Tasks to complete
a) Copy the part of the grease interceptor text from "Table - example" up to and including "at 30 days.".
b) In the grease interceptor text's pump-out example, how many pounds of grease per meal does the high grease-producing restaurant produce?
c) Summarize the grease interceptor text in two sentences.

Study text
=== Begin Enclosure ===
Calculating Grease Production for Optimal Interceptor Sizing

grease interceptor pump out from the outside

Fats, oils and grease (FOG) that go down the drain can create unpleasant odours, clog pipes and lead to costly sewer back-ups in your business. Don’t get caught in the trap! 

It is important to start thinking of your grease interceptor as an integral part of your business’ success. Without consistent, frequent maintenance, your grease interceptor may not only fail to do its job but can also accrue fines from the local government when it does. 

One of the most important tools to ensure sufficient grease management within a facility is to correctly size, install and maintain a grease interceptor. There are several methods in determining the correct size of grease interceptor for your application; the most common of which is a calculation of total flow rate. The equation for calculating the total rate of flow takes into account the volume of all fixtures connected to the grease interceptor and assigns a drain downtime (usually 1 minute). The result is the flow rate in gallons per minute (GPM) that your hydromechanical interceptor should support. While this calculation determines the maximum flow that an interceptor will face, the industry has voiced its concern that it is not enough information to make an accurate selection of equipment. 

The argument is that two restaurants with the same number and same size of fixtures can produce very different amounts of grease, yet they would have the same sized interceptor if size were based on flow rate. The end result in this scenario is that one restaurant may have to get its interceptor pumped out more frequently than the other. 

Selecting the right size grease interceptor

The American Society of Plumbing Engineers (ASPE) has recognized a need to create a formulation to account for the differences in grease production in different facilities and takes this into account when sizing and selecting an interceptor. 

Based on data collected from a 2009 study, average grease production values have been determined for 4 categories of grease-producers. These values, along with desired and required pump-out frequencies, can be used to determine the amount of grease an interceptor needs to hold for a specific job. 

The table below shows the grease production values for different restaurant types as published in the ASPE Plumbing Engineering Design Handbook (Volume 4, Chapter 8, 2016). To illustrate the application of these values, consider a high grease-producing restaurant serving 450 meals per day on average with a maintenance frequency of 30 days.

Table - example grease production values for restaurants
Source: ASPE (American Society of Plumbing Engineers) Plumbing & Design Handbook (Volume 4, Chapter 8, 2016)

Determining your cleaning interval

The second use of this equation is to determine a pump-out frequency for an existing interceptor. In this scenario, let’s assume our flow rate calculation came out to 95 GPM and we installed a 100 GPM unit that has been third-party tested and certified to hold 1058 lbs of grease. Let’s again say we are a high-volume, high grease-producing restaurant, with a grease production rate of 0.075 lbs per meal at 450 meals per day. This translates to 33.75 lbs of grease per day. If our interceptor can hold 1058 lbs, then it will reach capacity every 31.4 days. Thus, your pump-out frequency should be at 30 days.
=== End Enclosure ===
Items from a dataset
=== Begin Enclosure ===
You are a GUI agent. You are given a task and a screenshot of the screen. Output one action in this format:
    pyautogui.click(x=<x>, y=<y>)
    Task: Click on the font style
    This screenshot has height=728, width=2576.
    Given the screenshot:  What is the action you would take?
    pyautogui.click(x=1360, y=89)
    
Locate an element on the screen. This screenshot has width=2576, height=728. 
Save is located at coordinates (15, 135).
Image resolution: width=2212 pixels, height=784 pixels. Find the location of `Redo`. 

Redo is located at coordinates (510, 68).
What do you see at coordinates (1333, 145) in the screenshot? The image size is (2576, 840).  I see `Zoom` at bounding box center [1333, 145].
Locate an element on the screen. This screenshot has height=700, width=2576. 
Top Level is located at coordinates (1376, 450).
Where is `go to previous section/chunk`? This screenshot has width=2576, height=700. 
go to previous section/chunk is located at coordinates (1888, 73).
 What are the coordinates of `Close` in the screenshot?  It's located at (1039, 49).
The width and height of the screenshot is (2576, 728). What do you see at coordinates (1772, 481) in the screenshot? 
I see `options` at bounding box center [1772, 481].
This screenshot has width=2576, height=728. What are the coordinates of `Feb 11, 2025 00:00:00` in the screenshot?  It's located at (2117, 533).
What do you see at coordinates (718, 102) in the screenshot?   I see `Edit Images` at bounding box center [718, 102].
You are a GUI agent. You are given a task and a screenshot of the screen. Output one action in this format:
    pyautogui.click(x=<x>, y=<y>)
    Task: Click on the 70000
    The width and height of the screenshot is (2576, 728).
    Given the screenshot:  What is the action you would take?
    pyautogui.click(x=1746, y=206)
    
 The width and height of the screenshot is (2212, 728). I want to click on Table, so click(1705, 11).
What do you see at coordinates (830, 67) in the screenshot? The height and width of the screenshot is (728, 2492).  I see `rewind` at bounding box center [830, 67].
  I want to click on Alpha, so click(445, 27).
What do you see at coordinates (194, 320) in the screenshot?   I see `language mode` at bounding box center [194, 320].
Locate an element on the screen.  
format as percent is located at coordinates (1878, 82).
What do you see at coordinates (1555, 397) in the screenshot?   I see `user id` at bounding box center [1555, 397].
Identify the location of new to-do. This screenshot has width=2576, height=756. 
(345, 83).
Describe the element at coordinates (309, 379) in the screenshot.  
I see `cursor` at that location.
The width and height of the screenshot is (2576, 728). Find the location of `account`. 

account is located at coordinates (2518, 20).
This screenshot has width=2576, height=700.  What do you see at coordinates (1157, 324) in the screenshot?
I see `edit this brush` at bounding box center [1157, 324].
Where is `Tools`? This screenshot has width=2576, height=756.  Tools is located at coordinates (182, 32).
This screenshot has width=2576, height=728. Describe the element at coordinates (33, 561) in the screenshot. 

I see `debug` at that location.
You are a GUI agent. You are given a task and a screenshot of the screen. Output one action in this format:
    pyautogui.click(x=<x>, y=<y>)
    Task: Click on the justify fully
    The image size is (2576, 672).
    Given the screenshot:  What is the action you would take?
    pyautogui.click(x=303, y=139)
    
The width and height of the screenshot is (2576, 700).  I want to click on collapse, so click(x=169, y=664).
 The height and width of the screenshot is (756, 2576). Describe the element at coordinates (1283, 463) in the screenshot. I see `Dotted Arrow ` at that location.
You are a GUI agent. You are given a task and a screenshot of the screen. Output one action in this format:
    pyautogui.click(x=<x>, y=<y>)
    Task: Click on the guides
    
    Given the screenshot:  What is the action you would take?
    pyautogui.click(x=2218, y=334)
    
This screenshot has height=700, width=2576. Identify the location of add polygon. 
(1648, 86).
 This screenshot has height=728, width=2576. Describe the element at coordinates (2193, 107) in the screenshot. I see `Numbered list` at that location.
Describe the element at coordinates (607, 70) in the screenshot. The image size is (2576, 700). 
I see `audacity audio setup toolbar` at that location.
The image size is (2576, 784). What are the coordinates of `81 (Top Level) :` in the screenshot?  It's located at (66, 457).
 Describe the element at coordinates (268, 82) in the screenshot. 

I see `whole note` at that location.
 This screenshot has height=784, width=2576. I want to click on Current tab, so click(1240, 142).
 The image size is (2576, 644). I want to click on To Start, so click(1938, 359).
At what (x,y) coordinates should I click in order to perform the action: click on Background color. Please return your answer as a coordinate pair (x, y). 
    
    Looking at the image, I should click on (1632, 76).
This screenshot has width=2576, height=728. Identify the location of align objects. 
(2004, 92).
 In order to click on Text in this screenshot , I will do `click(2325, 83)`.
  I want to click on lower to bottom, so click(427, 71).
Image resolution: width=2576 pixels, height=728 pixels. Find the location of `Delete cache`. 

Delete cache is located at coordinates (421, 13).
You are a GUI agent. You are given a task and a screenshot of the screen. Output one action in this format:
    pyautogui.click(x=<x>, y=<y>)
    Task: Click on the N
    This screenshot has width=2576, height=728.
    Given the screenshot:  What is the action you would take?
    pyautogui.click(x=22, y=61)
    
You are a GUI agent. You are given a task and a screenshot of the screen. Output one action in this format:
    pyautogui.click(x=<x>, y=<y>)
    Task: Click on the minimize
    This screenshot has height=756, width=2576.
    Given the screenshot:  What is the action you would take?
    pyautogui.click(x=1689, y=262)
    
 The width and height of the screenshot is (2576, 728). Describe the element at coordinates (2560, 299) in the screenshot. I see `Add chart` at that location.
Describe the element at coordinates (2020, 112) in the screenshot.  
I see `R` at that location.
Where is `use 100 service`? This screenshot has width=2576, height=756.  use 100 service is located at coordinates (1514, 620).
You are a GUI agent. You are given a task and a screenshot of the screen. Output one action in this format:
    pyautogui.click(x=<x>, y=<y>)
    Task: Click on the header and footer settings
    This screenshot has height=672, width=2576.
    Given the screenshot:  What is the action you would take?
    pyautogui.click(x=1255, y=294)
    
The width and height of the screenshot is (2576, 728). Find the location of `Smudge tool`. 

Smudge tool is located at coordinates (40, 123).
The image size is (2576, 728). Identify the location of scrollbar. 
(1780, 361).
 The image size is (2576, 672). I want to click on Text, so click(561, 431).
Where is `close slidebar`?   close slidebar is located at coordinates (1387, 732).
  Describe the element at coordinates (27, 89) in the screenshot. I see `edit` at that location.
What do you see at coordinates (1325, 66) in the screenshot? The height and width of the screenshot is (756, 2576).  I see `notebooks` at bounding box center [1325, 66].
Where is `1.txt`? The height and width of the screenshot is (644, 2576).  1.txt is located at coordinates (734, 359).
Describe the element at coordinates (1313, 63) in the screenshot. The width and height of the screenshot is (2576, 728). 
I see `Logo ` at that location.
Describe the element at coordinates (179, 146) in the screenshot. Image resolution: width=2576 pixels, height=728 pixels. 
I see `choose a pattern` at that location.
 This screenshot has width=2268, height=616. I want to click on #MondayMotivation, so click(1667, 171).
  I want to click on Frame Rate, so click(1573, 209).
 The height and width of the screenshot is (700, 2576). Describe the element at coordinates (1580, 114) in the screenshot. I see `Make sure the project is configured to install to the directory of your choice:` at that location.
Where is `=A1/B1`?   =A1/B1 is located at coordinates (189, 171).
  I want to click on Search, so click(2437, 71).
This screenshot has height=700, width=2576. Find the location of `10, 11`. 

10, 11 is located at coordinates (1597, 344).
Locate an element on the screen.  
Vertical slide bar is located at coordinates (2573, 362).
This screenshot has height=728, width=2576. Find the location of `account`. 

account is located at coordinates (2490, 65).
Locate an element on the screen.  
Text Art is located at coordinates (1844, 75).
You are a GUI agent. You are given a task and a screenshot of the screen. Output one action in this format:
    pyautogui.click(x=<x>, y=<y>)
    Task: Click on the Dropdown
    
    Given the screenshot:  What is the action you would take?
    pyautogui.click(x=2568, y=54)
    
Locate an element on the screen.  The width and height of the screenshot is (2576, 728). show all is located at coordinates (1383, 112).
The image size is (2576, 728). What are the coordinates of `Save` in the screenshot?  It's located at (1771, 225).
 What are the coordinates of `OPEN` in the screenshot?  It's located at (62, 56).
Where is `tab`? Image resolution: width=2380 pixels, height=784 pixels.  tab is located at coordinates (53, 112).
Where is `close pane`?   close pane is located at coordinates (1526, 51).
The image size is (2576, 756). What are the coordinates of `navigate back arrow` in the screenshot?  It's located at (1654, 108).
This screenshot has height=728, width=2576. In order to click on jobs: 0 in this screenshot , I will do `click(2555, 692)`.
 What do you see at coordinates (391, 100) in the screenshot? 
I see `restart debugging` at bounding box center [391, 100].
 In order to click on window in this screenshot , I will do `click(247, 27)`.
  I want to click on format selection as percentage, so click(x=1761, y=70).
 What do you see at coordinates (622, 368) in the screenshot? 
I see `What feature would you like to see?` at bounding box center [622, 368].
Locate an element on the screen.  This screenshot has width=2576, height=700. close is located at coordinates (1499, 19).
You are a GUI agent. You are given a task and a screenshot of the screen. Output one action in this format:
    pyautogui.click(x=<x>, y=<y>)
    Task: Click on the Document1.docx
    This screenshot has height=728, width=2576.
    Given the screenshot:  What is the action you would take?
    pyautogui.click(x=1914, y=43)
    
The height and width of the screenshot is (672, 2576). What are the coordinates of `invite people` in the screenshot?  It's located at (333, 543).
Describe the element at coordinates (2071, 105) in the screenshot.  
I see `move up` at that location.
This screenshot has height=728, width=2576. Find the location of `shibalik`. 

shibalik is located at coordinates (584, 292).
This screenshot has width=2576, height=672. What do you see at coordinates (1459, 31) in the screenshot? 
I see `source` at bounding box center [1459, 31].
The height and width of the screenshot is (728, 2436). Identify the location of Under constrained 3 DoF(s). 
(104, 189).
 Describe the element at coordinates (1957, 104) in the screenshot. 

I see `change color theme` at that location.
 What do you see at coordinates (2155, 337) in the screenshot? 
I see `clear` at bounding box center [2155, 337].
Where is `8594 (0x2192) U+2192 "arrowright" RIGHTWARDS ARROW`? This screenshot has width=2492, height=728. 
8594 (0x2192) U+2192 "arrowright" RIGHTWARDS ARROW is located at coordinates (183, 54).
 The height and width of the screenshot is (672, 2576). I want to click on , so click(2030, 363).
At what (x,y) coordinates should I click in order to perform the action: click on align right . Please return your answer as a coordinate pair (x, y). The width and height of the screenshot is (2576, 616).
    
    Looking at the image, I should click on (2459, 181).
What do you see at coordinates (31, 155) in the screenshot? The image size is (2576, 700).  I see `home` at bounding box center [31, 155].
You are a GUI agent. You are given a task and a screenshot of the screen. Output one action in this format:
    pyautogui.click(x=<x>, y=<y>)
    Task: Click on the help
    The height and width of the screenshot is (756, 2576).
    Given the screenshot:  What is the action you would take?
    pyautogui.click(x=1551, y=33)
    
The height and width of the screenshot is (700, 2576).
=== End Enclosure ===
Per-task outputs
a)
Table - example grease production values for restaurants
Source: ASPE (American Society of Plumbing Engineers) Plumbing & Design Handbook (Volume 4, Chapter 8, 2016)

Determining your cleaning interval

The second use of this equation is to determine a pump-out frequency for an existing interceptor. In this scenario, let’s assume our flow rate calculation came out to 95 GPM and we installed a 100 GPM unit that has been third-party tested and certified to hold 1058 lbs of grease. Let’s again say we are a high-volume, high grease-producing restaurant, with a grease production rate of 0.075 lbs per meal at 450 meals per day. This translates to 33.75 lbs of grease per day. If our interceptor can hold 1058 lbs, then it will reach capacity every 31.4 days. Thus, your pump-out frequency should be at 30 days.

b) 0.075 lbs per meal.

c) Grease interceptors are commonly sized by total flow rate, but restaurants with the same fixtures can produce very different amounts of grease, so ASPE has recognized the need to account for grease production when sizing an interceptor. Average grease production values from a 2009 study can be used to size an interceptor or to set a pump-out frequency, such as every 30 days for a unit holding 1058 lbs that takes in 33.75 lbs of grease per day.